Albert Speer: Hitler’s Architect

Spandau: The Secret DiariesSpandau: The Secret Diaries by Albert Speer

My rating: 5 of 5 stars

Albert Speer was a very clever man; he managed to survive a death sentence at the Nuremberg trials and lived to tell his story of the Third Reich, Hitler, and himself as Minister of Armaments and War Production during WWII. Furthermore, Speer made a brilliant career of writing memoirs with many a television interview following his release from West Berlin’s Spandau prison in 1966 after having completed his 20-year sentence. This book, written between 1946 and 1966 in Spandau, is a collection of his diaries and letters to his family secretly kept against the prison regulations.

The reason that Speer had written his diaries was to keep his mind disciplined and alert by using his mental faculties while serving his time at Spandau. He was afraid of undergoing mental and physical atrophy because the prison life to him was nothing but a repeated series of monotonous routines that would lead to mental stagnation and physical lethargy. Whether Speer had written diaries and other correspondence to his family with the thought of publishing them in mind is hardly probable because it was for the sake of his own ego arrested by a lack of social refinements and intellectual engagements during his confinements as well expressed in the diaries.

There are many interesting anecdotes about his fellow prisoners who formed their own social cliques even inside the prison: Albert Speer and Rudolph Hess did not socialize with the other prisoners but spent most of their time alone. In fact, Speer was disliked by the other prisoners for his admission of guilt and repudiation of Hitler at the Nuremberg trials. So was Rudolf Hess for his reputed antisocial personality and conspicuous mental instability. The two former Grand Admirals, Erich Raeder and Karl DΓΆnitz stayed together.
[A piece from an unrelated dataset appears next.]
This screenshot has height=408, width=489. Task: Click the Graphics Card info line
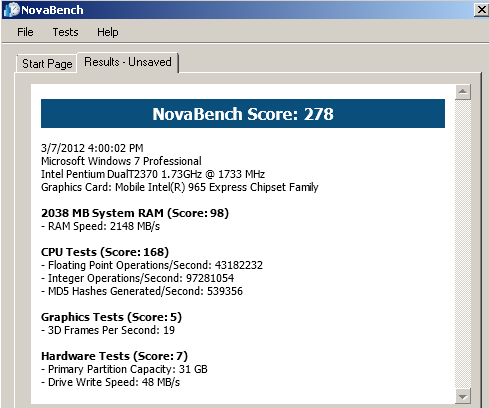coord(180,187)
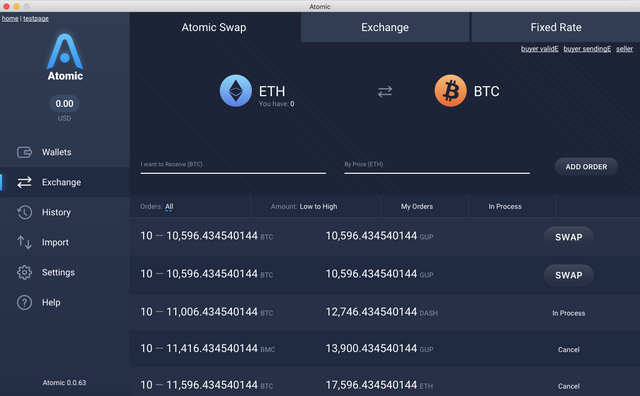Click SWAP on the first order row
This screenshot has width=640, height=396.
click(x=569, y=237)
Baldur von Schirach, the German Nazi Party’s national youth leader and head of the Hitler Youth, and Walther Funk, Reich Minister for Economic Affairs, were described as “inseparable”. It was Konstantin von Neurath whom Speer seemed to have a good opinion on for his amiability and amenability to all until his release in 1954.
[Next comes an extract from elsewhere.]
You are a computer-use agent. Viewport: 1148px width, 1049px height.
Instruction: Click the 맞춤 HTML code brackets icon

The book is not a history book or a testament to Speer’s apologetic gesture of doing public penance for his involvement in the Nazi regime. As Freud once said, “Sometimes, a cigar is just a cigar,” this memoir is a memoir, Speer’s personal journal, encompassing his intellectual capacities to observe and analyze what he saw and read in addition to his desire of being with his family, especially the sons who seemed to feel uncomfortable with their father when visiting him in prison. Upon reading this heavy volume of memoir, I am convinced that it was his sagacity and intelligence that saved him from death and that enabled him to launch a successful writing career afterwards.